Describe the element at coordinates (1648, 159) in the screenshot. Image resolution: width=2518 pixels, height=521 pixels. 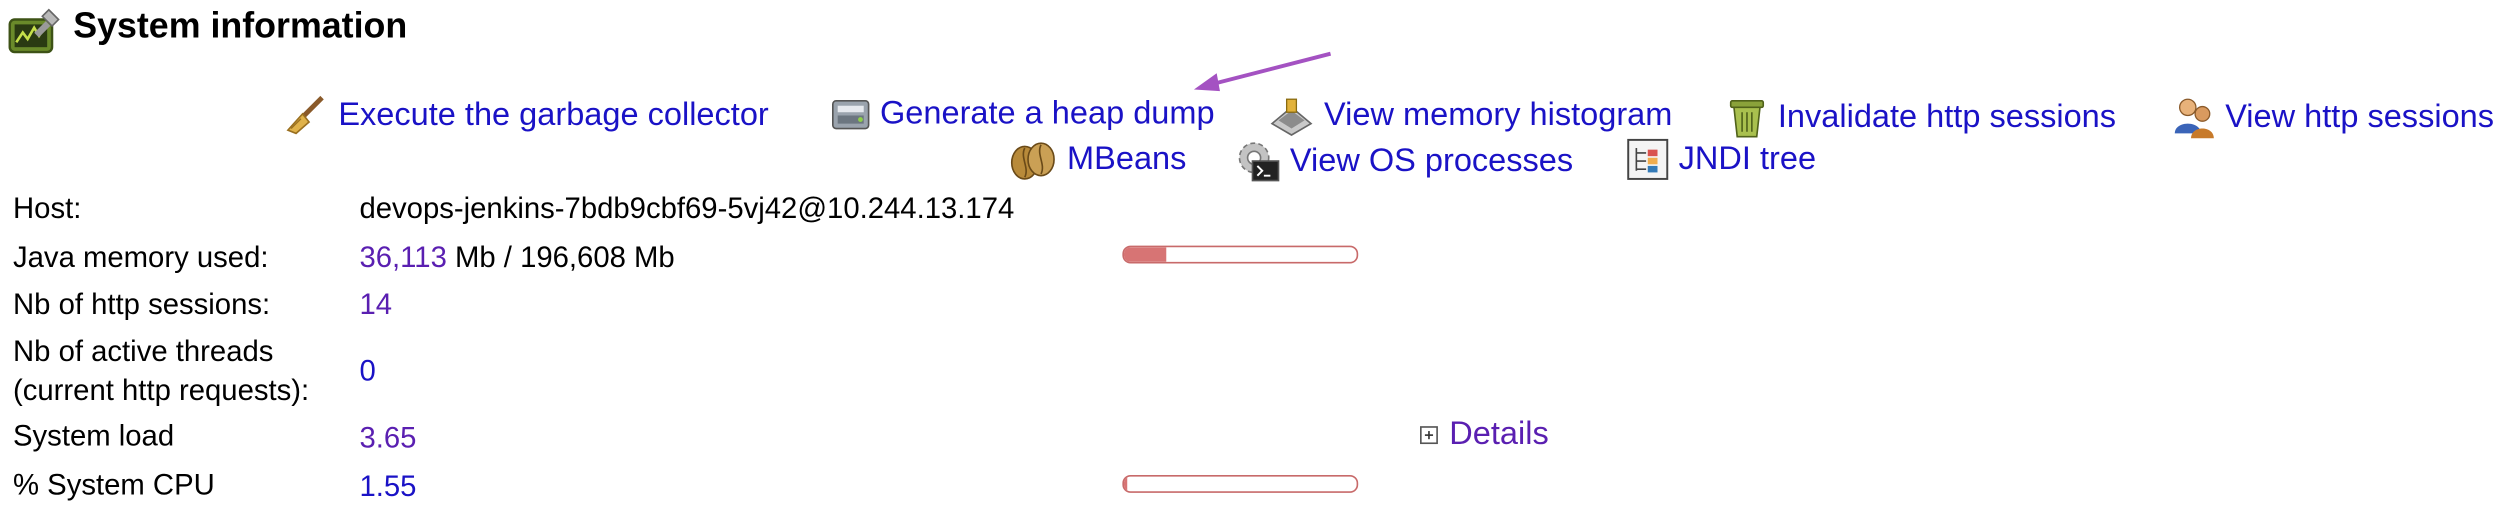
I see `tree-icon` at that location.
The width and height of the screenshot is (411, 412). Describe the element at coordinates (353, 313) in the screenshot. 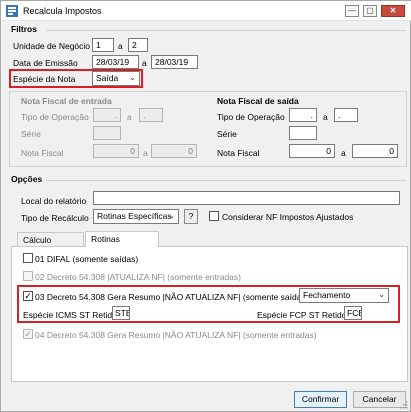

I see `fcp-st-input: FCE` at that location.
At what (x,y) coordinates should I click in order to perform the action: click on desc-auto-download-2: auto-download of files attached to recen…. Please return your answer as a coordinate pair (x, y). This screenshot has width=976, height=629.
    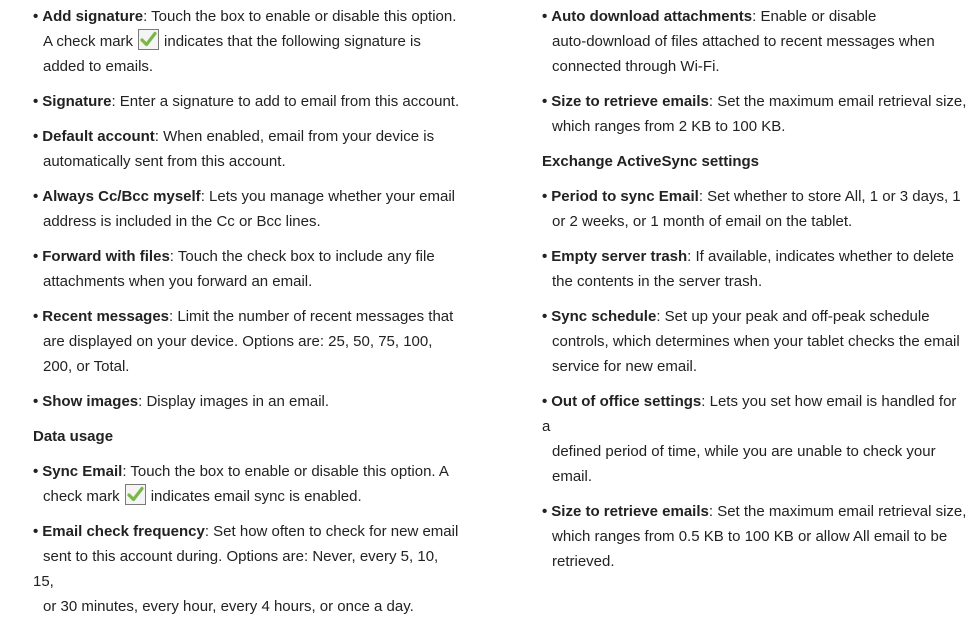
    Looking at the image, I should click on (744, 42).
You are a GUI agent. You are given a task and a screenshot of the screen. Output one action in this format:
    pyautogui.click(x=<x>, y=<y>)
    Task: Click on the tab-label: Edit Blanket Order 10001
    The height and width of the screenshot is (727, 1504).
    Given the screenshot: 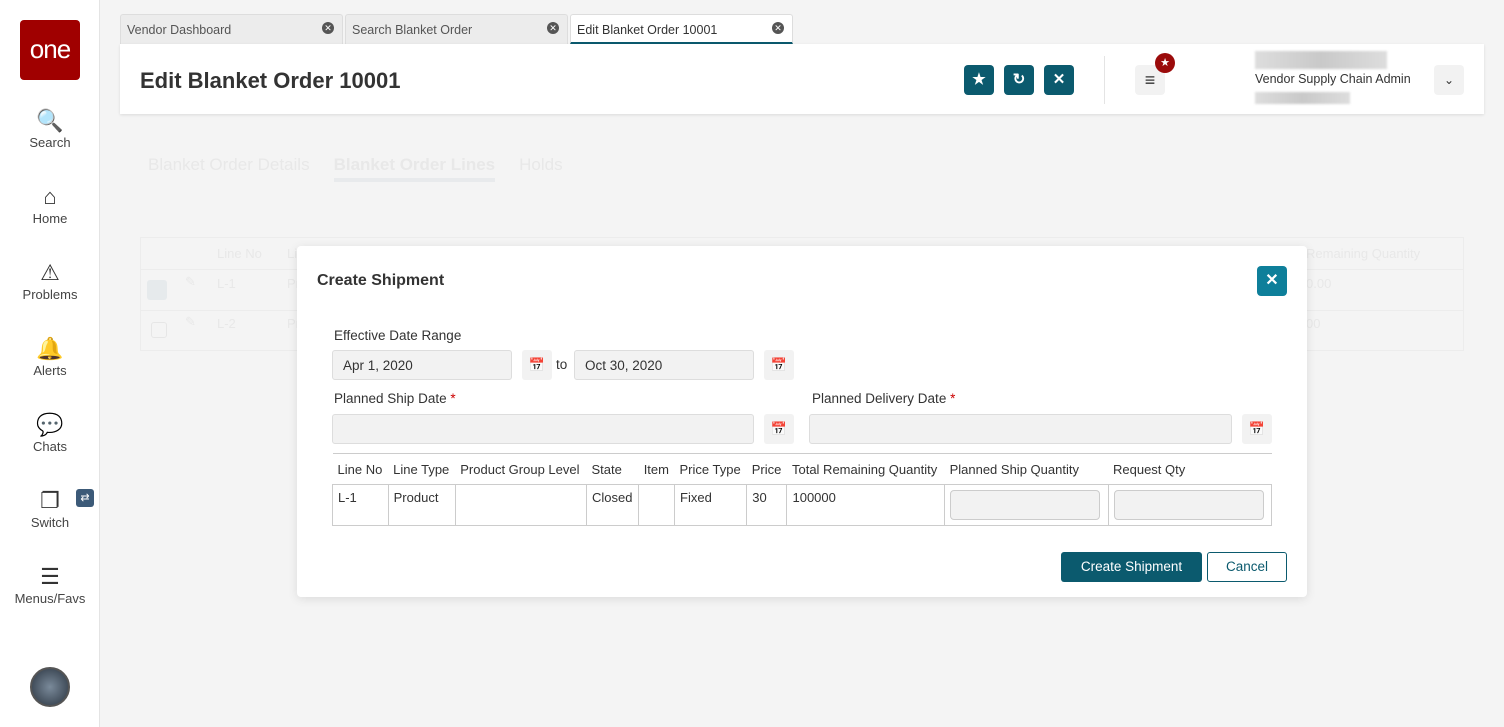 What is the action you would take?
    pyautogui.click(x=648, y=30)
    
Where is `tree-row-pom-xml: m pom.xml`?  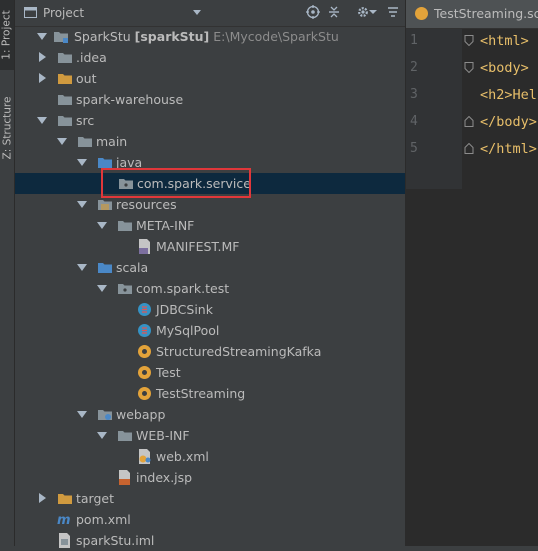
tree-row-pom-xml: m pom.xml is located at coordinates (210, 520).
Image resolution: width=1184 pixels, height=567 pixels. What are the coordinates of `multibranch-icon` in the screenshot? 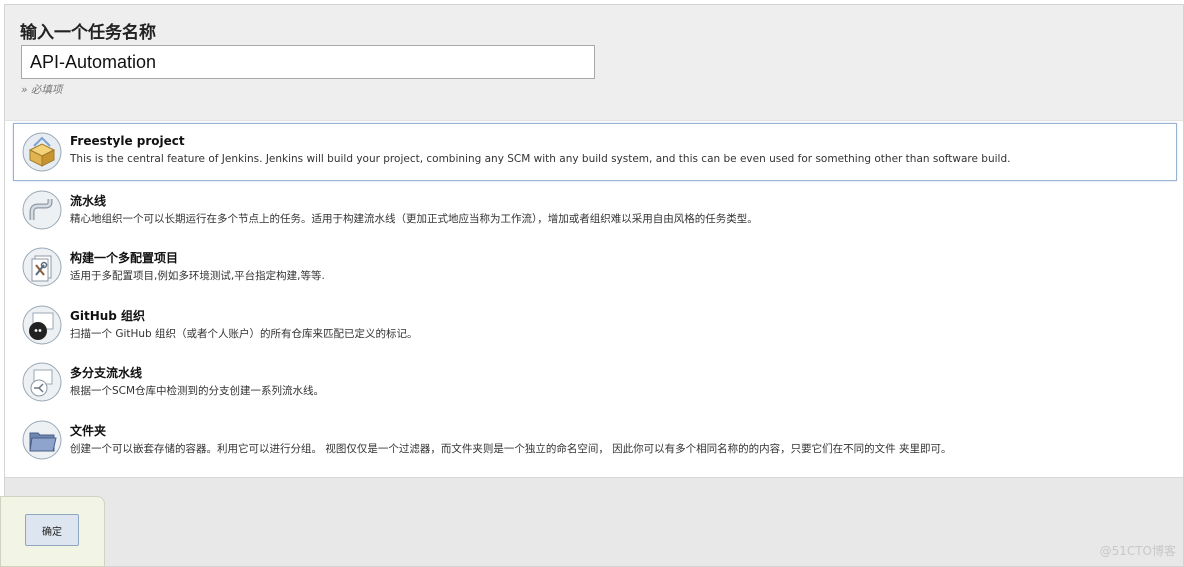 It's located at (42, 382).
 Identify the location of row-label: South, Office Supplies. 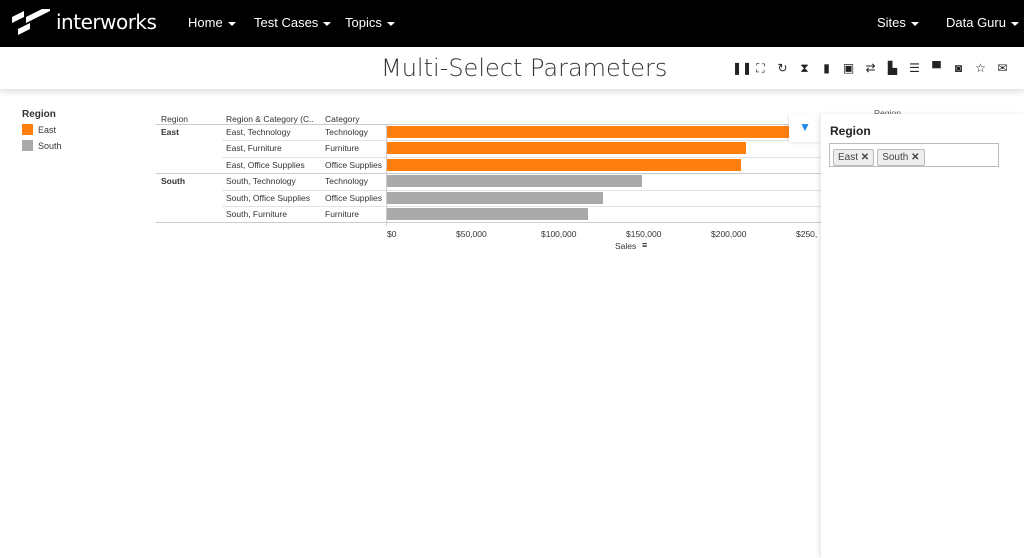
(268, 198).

- - - - - - -

Directions:
Reproduce the stretch from the start of the material through the line containing "Looking at the", substituting "screen capture" for every occurrence of "screenshot" and changing nothing else. Omit the pictures.

Finished task:
Describe the element at coordinates (1648, 159) in the screen capture. Image resolution: width=2518 pixels, height=521 pixels. 
I see `tree-icon` at that location.
The width and height of the screen capture is (411, 412). Describe the element at coordinates (353, 313) in the screen capture. 

I see `fcp-st-input: FCE` at that location.
At what (x,y) coordinates should I click in order to perform the action: click on desc-auto-download-2: auto-download of files attached to recen…. Please return your answer as a coordinate pair (x, y). This screen capture has width=976, height=629.
    Looking at the image, I should click on (744, 42).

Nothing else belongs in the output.